The following provides guidance on the model applicability:
(b)
The NRCS antecedent runoff condition II (ARC II, previously
AMC II) must be used for all simulations. The use of continuous simulation
models that vary the ARC are not permitted for stormwater management
purposes.
(3)
For comparison of peak flow rates, flows shall be rounded to a tenth
of a cubic foot per second (cfs).
F.
Runoff coefficients.
(1)
Rational Method. Use Table C-1 (Appendix C).[1]
[1]
Editor's Note: Appendix C is attached to this chapter.
(2)
NRCS Rainfall-Runoff Method. Use Table C-2 (Appendix C).

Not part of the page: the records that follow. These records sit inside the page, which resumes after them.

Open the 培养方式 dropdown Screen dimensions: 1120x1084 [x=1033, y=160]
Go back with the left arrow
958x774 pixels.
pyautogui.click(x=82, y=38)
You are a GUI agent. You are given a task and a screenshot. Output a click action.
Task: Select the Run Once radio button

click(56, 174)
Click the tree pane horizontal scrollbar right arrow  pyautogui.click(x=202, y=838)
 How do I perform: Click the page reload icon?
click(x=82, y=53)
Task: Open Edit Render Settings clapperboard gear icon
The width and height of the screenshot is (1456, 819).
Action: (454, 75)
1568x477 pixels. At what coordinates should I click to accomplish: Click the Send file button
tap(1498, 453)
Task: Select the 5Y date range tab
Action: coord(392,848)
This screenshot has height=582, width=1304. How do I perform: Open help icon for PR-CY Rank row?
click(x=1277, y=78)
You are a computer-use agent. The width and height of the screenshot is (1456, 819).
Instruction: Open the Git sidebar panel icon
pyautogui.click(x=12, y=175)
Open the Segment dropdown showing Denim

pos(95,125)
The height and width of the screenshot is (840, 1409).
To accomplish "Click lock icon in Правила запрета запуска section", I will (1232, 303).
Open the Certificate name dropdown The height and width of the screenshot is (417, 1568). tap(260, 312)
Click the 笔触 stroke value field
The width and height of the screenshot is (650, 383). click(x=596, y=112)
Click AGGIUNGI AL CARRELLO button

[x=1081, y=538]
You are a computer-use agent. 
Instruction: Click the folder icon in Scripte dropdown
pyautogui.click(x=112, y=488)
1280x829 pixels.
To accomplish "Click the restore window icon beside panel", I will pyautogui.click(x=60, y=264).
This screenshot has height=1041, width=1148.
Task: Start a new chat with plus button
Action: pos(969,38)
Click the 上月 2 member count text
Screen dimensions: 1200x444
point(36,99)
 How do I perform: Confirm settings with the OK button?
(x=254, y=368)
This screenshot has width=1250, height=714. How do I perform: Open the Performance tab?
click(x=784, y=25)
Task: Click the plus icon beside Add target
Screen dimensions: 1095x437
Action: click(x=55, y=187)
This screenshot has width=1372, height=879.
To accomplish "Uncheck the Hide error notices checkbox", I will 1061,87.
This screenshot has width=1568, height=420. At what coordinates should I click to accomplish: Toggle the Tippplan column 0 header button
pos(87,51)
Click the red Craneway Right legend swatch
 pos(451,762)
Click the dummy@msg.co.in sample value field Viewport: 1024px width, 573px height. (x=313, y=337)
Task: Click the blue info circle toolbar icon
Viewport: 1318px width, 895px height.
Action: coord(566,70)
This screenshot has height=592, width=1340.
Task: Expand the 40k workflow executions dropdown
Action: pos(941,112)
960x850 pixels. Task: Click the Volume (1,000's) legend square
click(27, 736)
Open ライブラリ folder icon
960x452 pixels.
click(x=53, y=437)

Curve numbers
(CN) should be rounded to tenths for use in hydrologic models as they
are a design tool with statistical variability. For large sites, CNs
should realistically be rounded to the nearest whole number.
(3)
For the purposes of predevelopment peak flow rate and volume determination,
existing nonforested pervious areas conditions shall be considered
as meadow (good condition).
(4)
For the purposes of predevelopment peak flow rate and volume determination,
20% of existing impervious area, when present, shall be considered
meadow (good condition).
G.
Design storm.
(1)
All stormwater management facilities shall be verified by routing
the proposed one-, two-, ten-, twenty-five-, fifty- and one-hundred-year
hydrographs through the facility using the Storage Indication Method
or Modified Puls Method. The twenty-four-hour design storm hydrograph
shall be computed using a calculation method that produces a full
hydrograph.
(2)
The stormwater management and drainage system shall be designed to
safely convey the post-development one-hundred-year storm event to
stormwater detention facilities for the purpose of meeting peak rate
control.
(3)
All structures (culvert or bridges) proposed to convey runoff under
a municipal road shall be designed to pass the fifty-year design storm
with a minimum one foot of freeboard measured below the lowest point
along the top of the roadway.
H.
Time of concentration.
(1)
The time of concentration is to represent the average condition that
best reflects the hydrologic response of the area. The following time
of concentration (Tc) computational methodologies
shall be used unless another method is preapproved by the Municipal
Engineer:
(a)
Predevelopment. NRCS's Lag Equation:
Time of Concentration = Tc = [(Tlag/0.6) * 60] (minutes)
|
Where:
| ||||
Tlag
|
=
|
Lag time (hours)
| ||
L
|
=
|
Hydraulic length of watershed (feet)
| ||
Y
|
=
|
Average overland slope of watershed (percent)
| ||
S
|
=
|
Maximum retention in watershed as defined by: S = [(1,000/CN)
- 10]
| ||
CN
|
=
|
NRCS curve number for watershed
|
(b)
Post-development; commercial, industrial, or other areas with
large impervious areas (greater than 20% impervious area) - NRCS Segmental
Method. The length of sheet flow shall be limited to 100 feet. Tc for channel and pipe flow shall be computed using Manning's
equation.
(c)
Post-development; residential, cluster, or other low-impact
designs less than or equal to 20% impervious area - NRCS Lag Equation
or NRCS Segmental Method.
(2)
Additionally, the following provisions shall apply to calculations
for time of concentration:
(a)
The post-development Tc shall never be
greater that the predevelopment Tc for any
watershed or subwatershed. This includes when the designer has specifically
used swales to reduce flow velocities. In the event that the designer
believes that the post-development Tc is greater,
it will still be set by default equal to the predevelopment Tc for modeling purposes.
(b)
The minimum Tc for any watershed shall
be five minutes.
(c)
The designer may choose to assume a five-minute Tc for any post-development watershed or subwatershed
without providing any computations.
(d)
The designer must provide computations for all predevelopment
Tc paths. A five-minute Tc cannot be assumed for predevelopment.
(e)
Undetained fringe areas (areas that are not tributary to a stormwater
facility but where a reasonable effort has been made to convey runoff
from all new impervious coverage to best management practices) may
be assumed to represent the predevelopment conditions for purpose
of Tc calculation.
I.
Drainage areas tributary to sinkholes or closed depressions in areas
underlain by limestone or carbonate geologic features shall be excluded
from the modeled point of analysis defining predevelopment flows.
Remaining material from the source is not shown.